I never envisioned myself as this type of person. The type of person who is sitting in a Stabucks, having not eaten a full meal in two days, defiantly holding back tears of frustration and fear. I am without a job, I have just resigned from graduate school (doesn't that sound more dignified than "dropped out"?). I never saw myself as someone who was going to have to move back in with her mother because she has no money, she has no job prospects and she has just made a huge error in judgment.
I just officially sent in my resignation for my graduate program. My department head wasn't available until after tomorrow (which would have been my orientation) so I didn't have the opportunity to resign in person. I feel pretty low.
I have listed the apartment at a reduced price and I am desperate to rent it. I do not know what I am going to do if in 11 days I do not have someone to sublet my apartment and I do not have the first month's rent and a deposit. I am so desperate. I have no assets, I no money to pay for anything, and unless a miracle happens I have no takers on this apartment.
The thing that probably makes this the hardest is that I did want to go to graduate school and I felt it was the best option for me after graduation. Now, I wish I had just stayed in Charleston and worked for Carolina Catering. At least I would have had a steady paycheck. At least I would not be responsible for an apartment I can not only not afford, but have no income to put towards. I would not be embarrassed to live at home. I would not feel like a flake, an idiot or as stupid as I do now, crying in a Starbucks amongst strangers.

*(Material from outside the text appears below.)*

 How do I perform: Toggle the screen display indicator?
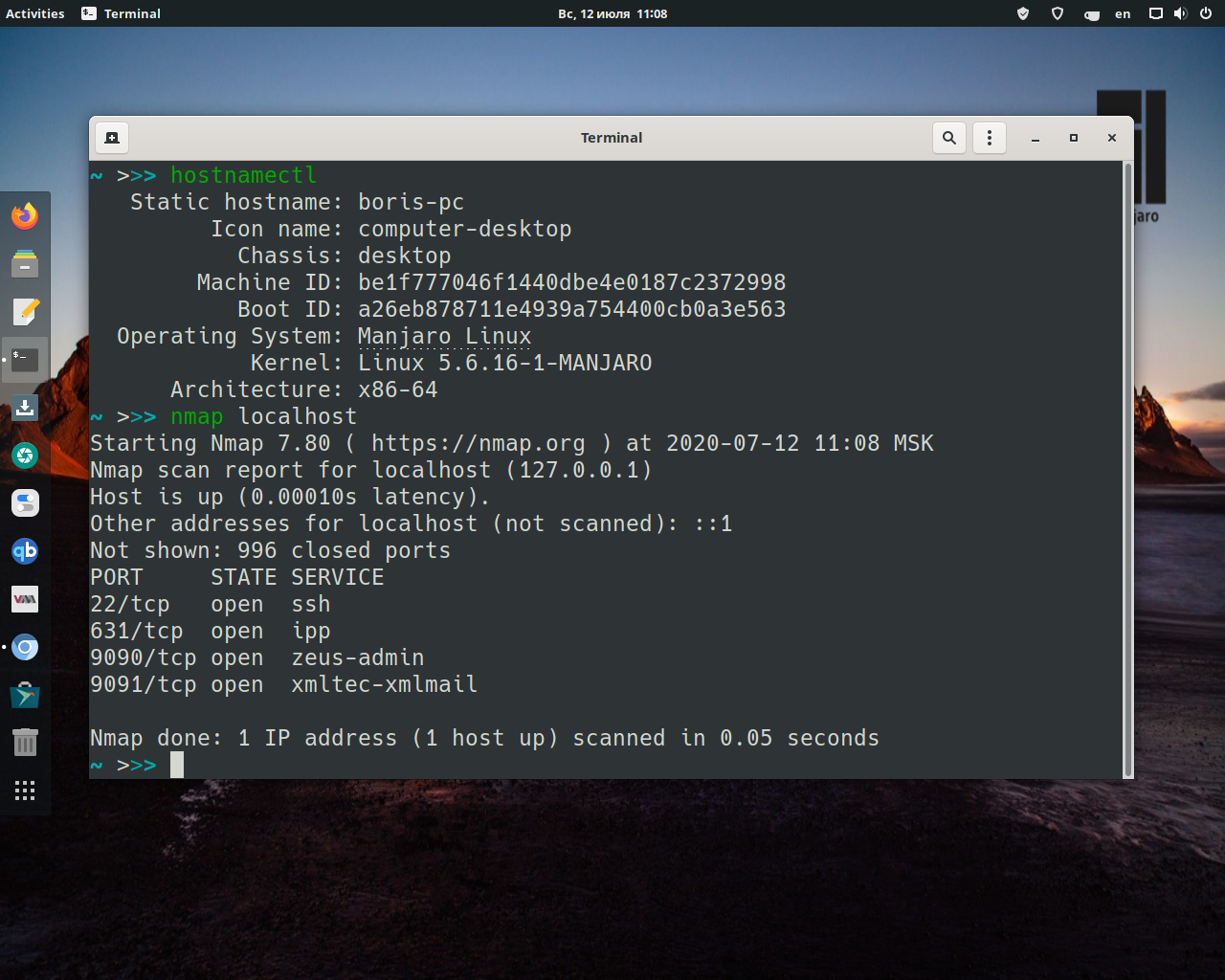(x=1154, y=13)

The fact that I never really had any support from my mother or my godmother to go to graduate school also makes this difficult. The fact that my mother knowingly signed onto the lease as cosigner and now she is only able to say the words "I am a cosigner" over and over and over, treating me as some sort of culpable creature who put her in a difficult position. The person who is going to have to shoulder this financial burden is me. I will have to sell whatever I have, have to work as a waitress until a career opportunity is found in order to pay for a rented apartment in which I will not be living-- unless by the grace of God, Facebook and craigslist someone sublets this apartment from me by July 31.
I have rent due in 11 days for my sublease for the amount of $809. In August my lease starts and my rent is $820.
I'll put a "For Rent" sign in my window. I'll post information about the apartment wherever I can.